Gilbert tries to end on a more elevated note. He points out that the introduction of antisocial behaviour orders (ASBOs) may be yielding some results in urban areas. He explains that his own research has made him less fearful on the streets because he is now more willing to assert himself. He is no longer one of the “cowering people”, waiting on a bus to be attacked. But he had to expose himself to some real savagery to reach that point.
An Extract From Yob Nation
I staggered out of the nightclub on to the train. The seats were ripped and the windows were covered in graffiti, but I didn’t feel intimidated.
I am a Londoner and expect nothing less from my public services . . . I had lived and worked in London most of my life. I had taught in some of the roughest schools in the city and felt at home in the dirtiest streets — too comfortable perhaps.

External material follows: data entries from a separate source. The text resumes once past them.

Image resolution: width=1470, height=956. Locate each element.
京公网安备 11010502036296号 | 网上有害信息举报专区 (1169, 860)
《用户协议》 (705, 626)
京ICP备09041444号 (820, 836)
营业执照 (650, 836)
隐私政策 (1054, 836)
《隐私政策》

There were other people around and I felt secure enough to put my feet up. I dozed. I dreamt that the nightclub was not the noisy, thumping hole that I had been happy to leave. Instead, soothing music stroked my soul . . .
I woke up with a jolt. Oh no, the train was terminating here! I was at the benighted Leytonstone station. I scrambled off and managed to catch a night bus. I congratulated myself on my luck: I might have waited an hour for the bus. It smelt really badly of vomit downstairs, so I climbed the stairs and positioned myself in a seat tucked away behind the stairwell.
Even in my drunken state I registered that there were about five black boys at the back of the bus. A tiny squirt of adrenalin suffused my veins. I dismissed my fear as racism. Besides which, I had taught kids like this for years.
I clamped on my Walkman earphones and pressed play. Neville Jason reading Proust’s In Search of Lost Time enlivened my mind. I was walking on the shimmering beach, watching the lithe bodies of Albertine and her friends in their bathing costumes. The sea of Proust’s prose washed over me . . . A rough hand shook my shoulder. It was one of the boys from the back.
“Oi, have you got a quid?” My reaction was immediate. I snapped back that I didn’t. I bitterly resented the way in which my sublime vision of Albertine had been interrupted. I was also very afraid.